* _TASKS TO COMPLETE_
**A.** According to the news article about the Vancouver thrift store, why has the store paid for security guards and broken windows? Answer in one to three sentences.
**B.** Continue the news article about the Vancouver thrift store's crime costs, picking up after its final paragraph.

"Shut it down": Vancouver thrift store lashes out over $300,000 crime costs

Aug 14 2024, 11:38 pm

A longtime Vancouver thrift store along the Granville Entertainment District strip is lashing out against governments over the ongoing business costs it claims are due to a nearby affordable housing site.

Wildlife Thrift Store is on the corner of Granville and Drake, and its owners are calling for action after they say the staff turnover, stress, and financial costs have reached a boiling point.

“The last three years, our business has spent over $300,000 to cover the recent, mandatory costs of security guards and broken windows. This is a ‘new cost of doing business’ we have been forced to pay in order to keep employees safe and keep up with the ongoing damage to our building,” it wrote on Instagram.

“In 2021, The Howard Johnson Hotel on Granville Street was converted to house those experiencing homelessness, mental health and addiction — the EXACT demographic our business aims to help through regular quarterly donations and has in Vancouver for over 23 years now. All of those dollars 💸 COULD have gone/be going to the charities we benefit.”

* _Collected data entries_
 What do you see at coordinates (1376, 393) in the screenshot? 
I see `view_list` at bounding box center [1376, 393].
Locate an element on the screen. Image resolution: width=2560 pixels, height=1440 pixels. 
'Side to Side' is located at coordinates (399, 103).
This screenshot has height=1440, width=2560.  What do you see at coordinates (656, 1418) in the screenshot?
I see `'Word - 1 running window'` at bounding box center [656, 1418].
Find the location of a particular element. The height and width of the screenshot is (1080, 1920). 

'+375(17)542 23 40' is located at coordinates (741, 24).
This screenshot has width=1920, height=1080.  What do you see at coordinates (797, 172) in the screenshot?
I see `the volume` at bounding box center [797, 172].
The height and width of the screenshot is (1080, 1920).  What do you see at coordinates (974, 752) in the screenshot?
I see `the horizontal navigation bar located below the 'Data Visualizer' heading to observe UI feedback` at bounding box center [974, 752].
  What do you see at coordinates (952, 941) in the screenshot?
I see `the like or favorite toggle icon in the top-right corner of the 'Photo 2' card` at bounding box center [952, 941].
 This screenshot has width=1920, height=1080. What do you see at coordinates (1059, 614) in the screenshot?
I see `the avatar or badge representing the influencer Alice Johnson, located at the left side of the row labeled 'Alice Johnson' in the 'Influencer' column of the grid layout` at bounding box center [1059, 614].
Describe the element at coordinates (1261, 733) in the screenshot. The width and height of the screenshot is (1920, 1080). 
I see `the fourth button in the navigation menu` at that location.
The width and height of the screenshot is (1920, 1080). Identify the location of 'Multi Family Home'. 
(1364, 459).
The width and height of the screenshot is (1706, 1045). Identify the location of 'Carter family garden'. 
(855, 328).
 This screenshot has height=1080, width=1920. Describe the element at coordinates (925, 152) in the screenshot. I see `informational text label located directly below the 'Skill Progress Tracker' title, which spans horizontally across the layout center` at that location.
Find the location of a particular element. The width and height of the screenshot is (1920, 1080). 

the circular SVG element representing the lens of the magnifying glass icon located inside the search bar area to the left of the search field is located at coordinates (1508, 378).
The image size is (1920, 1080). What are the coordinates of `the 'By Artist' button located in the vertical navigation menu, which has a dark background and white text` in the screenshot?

* _RESULTS OF THE TASKS_
**A.** The store says it has been forced to pay these costs to keep its employees safe. It also needed to keep up with the ongoing damage to its building.

**B.**
The store is not a registered charity. However, its website suggests it has donated more than $150,000 to charities such as Coast Mental Health, The Gathering Place, and the Greater Vancouver Food Bank in 2024 alone.

“The Lower Mainland is vast — there are superior, less harmful locations to help patients than the centre of our beautiful city,” Wildlife Thrift Store said in their post.

“It is up to you [Mayor Ken Sim and Premier David Eby] to shut it down before helpful, contributing business owners like ourselves are sacrificed.”

Picture of Howard Johnson hotel on Granville St.

BC Housing

However, the store isn’t the only place complaining about escalating costs due to vandalism. The pandemic saw a surge in vandalism in the city, as well as in several other Canadian cities such as Toronto, Kelowna, and Winnipeg.

According to the VPD, property crimes in 2024 decreased from the previous period and are below pre-pandemic levels. Thefts, break-ins, arson, and mischief are also down.

“There was a significant, sustained decrease in property crimes after the pandemic was declared near the end of Q1 2020. Property crimes have decreased two quarters in a row and remain lower (7,228) than the historical quarterly average since 2017 (9,112),” the report said.

Daily Hive spoke with Wildlife Thrift Store owner Gary Ahlqvist who said those numbers don’t reflect the reality he is seeing.

“What you’re reading is nothing to do with the reality on the streets. Those are like boilerplate, print them out, public relations stuff from the city, basically. That’s just PR on the streets, the police are overwhelmed and do not understand what the point of their job is, if nobody ever gets punished for committing crimes,” he explained.

Adding that for many previous incidents, he didn’t file a police report at all.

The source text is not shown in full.